TASK DIRECTIONS
Below are some records; find each line that carries the word "will" and copy it.

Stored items
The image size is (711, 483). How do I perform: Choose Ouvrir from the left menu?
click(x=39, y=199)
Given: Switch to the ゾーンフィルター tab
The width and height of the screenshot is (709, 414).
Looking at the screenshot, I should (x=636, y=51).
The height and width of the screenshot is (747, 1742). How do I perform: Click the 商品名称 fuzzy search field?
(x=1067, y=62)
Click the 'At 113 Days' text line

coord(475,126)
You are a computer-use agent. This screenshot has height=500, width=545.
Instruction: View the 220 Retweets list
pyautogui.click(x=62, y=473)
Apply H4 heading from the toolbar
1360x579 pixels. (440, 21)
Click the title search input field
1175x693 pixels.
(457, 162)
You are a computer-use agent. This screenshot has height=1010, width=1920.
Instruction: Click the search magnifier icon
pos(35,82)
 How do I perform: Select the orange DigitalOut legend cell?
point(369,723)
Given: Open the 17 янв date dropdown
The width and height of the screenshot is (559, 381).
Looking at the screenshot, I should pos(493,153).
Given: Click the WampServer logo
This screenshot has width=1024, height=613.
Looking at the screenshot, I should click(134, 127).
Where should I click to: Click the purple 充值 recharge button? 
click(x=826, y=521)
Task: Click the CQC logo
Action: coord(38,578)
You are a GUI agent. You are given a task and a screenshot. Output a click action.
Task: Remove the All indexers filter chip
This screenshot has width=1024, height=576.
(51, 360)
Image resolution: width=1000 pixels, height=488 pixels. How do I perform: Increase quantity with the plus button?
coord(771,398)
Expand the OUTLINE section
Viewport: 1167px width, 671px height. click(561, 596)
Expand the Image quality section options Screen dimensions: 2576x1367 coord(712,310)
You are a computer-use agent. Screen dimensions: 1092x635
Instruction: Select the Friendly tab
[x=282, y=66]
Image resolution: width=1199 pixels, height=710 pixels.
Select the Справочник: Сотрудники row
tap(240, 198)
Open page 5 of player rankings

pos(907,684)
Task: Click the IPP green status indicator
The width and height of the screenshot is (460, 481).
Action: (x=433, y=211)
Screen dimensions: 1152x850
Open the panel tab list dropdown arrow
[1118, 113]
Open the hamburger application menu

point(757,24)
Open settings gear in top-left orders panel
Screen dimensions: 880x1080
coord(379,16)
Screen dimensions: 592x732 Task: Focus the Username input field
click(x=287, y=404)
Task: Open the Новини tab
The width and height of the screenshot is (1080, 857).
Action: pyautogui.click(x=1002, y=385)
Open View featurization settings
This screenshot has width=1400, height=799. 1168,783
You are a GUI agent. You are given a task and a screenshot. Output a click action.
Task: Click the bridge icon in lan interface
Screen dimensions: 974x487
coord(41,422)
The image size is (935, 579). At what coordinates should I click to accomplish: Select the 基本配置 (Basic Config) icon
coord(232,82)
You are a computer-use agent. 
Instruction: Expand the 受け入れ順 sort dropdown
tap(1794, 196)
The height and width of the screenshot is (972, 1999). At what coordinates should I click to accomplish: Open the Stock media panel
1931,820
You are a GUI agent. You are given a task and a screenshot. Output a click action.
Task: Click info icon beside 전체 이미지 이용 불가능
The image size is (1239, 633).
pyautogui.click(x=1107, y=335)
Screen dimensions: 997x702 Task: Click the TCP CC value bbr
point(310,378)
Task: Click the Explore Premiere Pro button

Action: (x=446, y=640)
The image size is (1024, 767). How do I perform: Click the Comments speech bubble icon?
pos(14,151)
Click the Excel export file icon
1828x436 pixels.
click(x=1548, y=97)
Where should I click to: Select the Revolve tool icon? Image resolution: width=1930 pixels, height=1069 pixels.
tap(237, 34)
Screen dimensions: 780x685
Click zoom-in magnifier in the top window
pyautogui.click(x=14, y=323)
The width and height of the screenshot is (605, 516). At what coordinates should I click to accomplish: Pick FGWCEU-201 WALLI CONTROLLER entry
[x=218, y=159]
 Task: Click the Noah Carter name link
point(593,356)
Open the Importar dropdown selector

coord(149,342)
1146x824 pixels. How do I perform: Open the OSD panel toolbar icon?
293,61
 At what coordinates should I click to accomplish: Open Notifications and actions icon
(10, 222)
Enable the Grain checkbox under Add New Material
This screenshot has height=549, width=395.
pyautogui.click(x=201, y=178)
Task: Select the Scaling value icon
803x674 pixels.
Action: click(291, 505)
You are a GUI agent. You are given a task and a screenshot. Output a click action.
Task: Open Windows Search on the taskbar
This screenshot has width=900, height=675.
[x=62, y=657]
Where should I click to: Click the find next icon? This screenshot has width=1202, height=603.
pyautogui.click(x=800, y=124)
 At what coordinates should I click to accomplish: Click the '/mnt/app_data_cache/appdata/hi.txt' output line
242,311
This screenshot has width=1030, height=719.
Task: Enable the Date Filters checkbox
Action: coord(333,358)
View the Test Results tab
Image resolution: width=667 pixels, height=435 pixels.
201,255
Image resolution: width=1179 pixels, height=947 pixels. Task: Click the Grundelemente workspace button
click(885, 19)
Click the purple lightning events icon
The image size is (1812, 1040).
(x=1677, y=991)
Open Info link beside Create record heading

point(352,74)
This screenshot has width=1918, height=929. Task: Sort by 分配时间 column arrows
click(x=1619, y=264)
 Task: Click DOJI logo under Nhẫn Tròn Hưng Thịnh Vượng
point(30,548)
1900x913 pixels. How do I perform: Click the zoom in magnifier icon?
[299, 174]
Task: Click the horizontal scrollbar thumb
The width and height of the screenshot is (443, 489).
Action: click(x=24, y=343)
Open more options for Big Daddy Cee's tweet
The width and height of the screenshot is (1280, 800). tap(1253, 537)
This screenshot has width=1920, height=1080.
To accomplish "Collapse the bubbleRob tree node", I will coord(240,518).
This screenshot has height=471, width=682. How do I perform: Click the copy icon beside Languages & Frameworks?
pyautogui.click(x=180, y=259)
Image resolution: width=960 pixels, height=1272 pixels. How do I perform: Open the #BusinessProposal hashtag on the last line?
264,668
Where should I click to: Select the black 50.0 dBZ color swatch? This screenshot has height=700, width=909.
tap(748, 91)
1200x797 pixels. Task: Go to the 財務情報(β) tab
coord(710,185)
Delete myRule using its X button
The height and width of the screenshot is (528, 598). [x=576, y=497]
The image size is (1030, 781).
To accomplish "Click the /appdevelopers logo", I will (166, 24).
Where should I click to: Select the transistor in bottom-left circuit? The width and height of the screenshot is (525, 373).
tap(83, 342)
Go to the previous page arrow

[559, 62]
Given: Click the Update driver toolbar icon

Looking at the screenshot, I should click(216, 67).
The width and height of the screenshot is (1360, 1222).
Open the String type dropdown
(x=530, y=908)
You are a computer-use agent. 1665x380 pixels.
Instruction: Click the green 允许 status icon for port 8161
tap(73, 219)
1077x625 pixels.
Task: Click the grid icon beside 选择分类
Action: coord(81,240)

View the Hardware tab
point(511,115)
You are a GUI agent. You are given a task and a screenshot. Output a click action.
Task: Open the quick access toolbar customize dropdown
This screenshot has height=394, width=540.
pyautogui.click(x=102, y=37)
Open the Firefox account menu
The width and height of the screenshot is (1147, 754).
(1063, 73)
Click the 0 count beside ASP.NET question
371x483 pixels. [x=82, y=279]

TASK RESPONSE
To accomplish "Collapse the bubbleRob tree node", I will coord(240,518).
To accomplish "Click the /appdevelopers logo", I will (166, 24).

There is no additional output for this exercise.